**WORK INSTRUCTION**
Once you reach the line that holds "Task: Click the Process Time 35.69 sec text" in the listing below, output it and every line after it through the line that holds "Click the score", word for word.

**MATERIAL FOR THIS TASK**
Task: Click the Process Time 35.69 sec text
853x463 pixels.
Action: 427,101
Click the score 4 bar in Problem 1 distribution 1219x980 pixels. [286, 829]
...
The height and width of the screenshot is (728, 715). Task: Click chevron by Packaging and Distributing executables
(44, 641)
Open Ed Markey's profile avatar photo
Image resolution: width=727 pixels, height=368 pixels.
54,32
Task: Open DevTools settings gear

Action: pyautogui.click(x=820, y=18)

**REPLY TO THE TASK**
Task: Click the Process Time 35.69 sec text
853x463 pixels.
Action: 427,101
Click the score 4 bar in Problem 1 distribution 1219x980 pixels. [286, 829]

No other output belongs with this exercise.